On July 4, 1776, thirteen American colonies broke their political connection to the Kingdom of Great Britain by declaring independence. The Declaration of Independence was adopted by the Second Continental Congress at the Pennsylvania State House in Philadelphia. By declaring independence, the states became independent nations.
Background to Independence
Between 1760 and the mid-1770s, the British colonies in North America found themselves at constant wrangles with the imperial British regarding frontier and taxation policies. The colonies staged several protests but failed to influence the policies. The imperial British counteracted the protests by declaring martial law in Massachusetts and halting the operation at the port of Boston. The colonial territories also sent a delegation to Continental Congress to formulate a plan on how to boycott British goods. After fighting broke out between the British Forces in Massachusetts and the colonies, the Congress joined with local groups and began coordinating resistance. The informal local governments began the boycott and challenged the authority of their superiors. Despite the actions, the colonial leaders hoped to reach an amicable solution with the British government. Very few members of the Continental Congress were willing to declare independence. By 1775 the view of the Continental Congress had changed. Benjamin Franklin, who was a member of the Secret Committee of Correspondence, told the French and European sympathizers that they were likely to declare independence. Benjamin Franklin hoped to receive aid from the Europeans. Throughout the winter of 1775–1776, Congress deliberated on the way forward and concluded that reconciliation with Britain was not a viable option. Independence was the most viable and favorable course of action. On December 22, 1775, the Imperial Parliament in the UK banned trade with the colonies, but Congress counteracted by establishing ports. The move only worked to sever ties with the British.
Planning for Independence
In January 1776 Thomas Paine published a pamphlet entitled "Common Sense." The publication which advocated for independence was widely circulated and read by thousands. In February of 1776, the colonial leaders discussed the possibility of forming an alliance and began drafting the Model Treaty that would see the colonies form an alliance with France. The pro-independence members wanted to ascertain the they had enough support before presenting the resolution for a vote. Richard Henry Lee introduced the independence bill on June 7, but some colonies stated that they needed more time to deliberate. However, Congress tasked Thomas Jefferson with the responsibility of heading a committee that would draft a declaration of independence.

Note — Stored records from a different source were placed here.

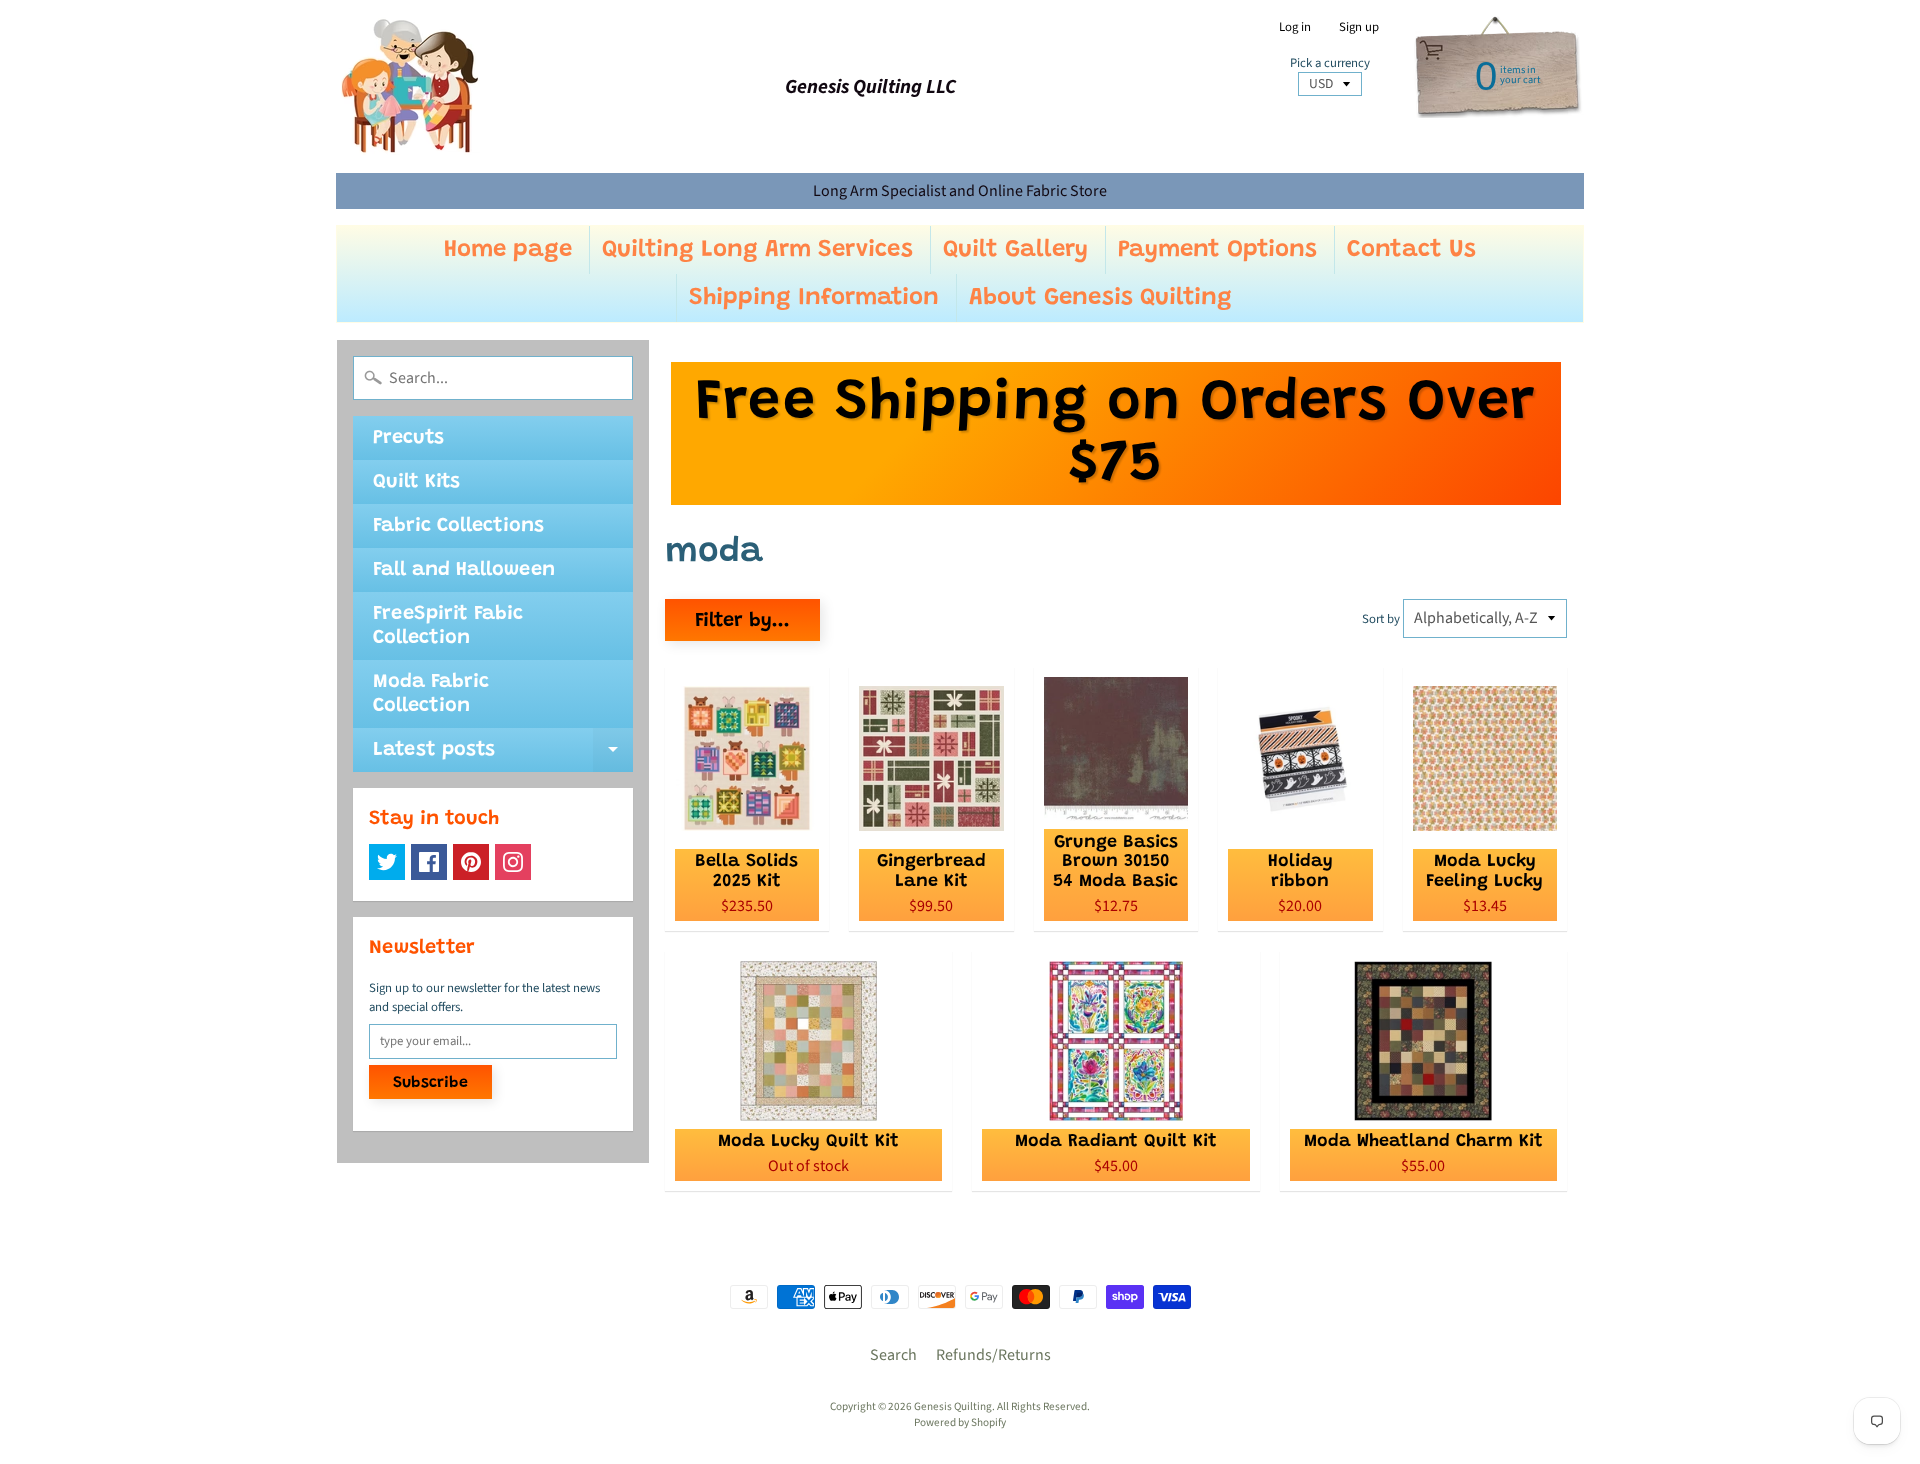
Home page (508, 250)
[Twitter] (387, 862)
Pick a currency (1330, 63)
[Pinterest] (471, 862)
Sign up (1359, 27)
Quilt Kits (416, 482)
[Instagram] (513, 862)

The Declaration of Independence
John Adams and Benjamin Franklin reviewed the draft presented by Jefferson. They preserved the original draft but made several changes to passages that would attract skepticism. They made changes to passages that blamed King George III for advocating for the transatlantic slave trade and those that British citizens rather than the imperial government. On June 28, 1776, the final draft was presented before Congress. On July 4, 1776, the Declaration of Independence was adopted. In 1777, the colonies' independence was boosted after being recognized by the Sultan of Morocco. In 1778 a Treaty of Alliance with France was signed, and the US was officially independent. In 1782, Netherlands recognized the independence, followed by Spain in 1783. In the same year, The Treaty of Paris was signed signifying the end of the American Revolution and the recognition of the colonies independence by Great Britain. On the 4th of July every year the United States of America celebrates Independent Day.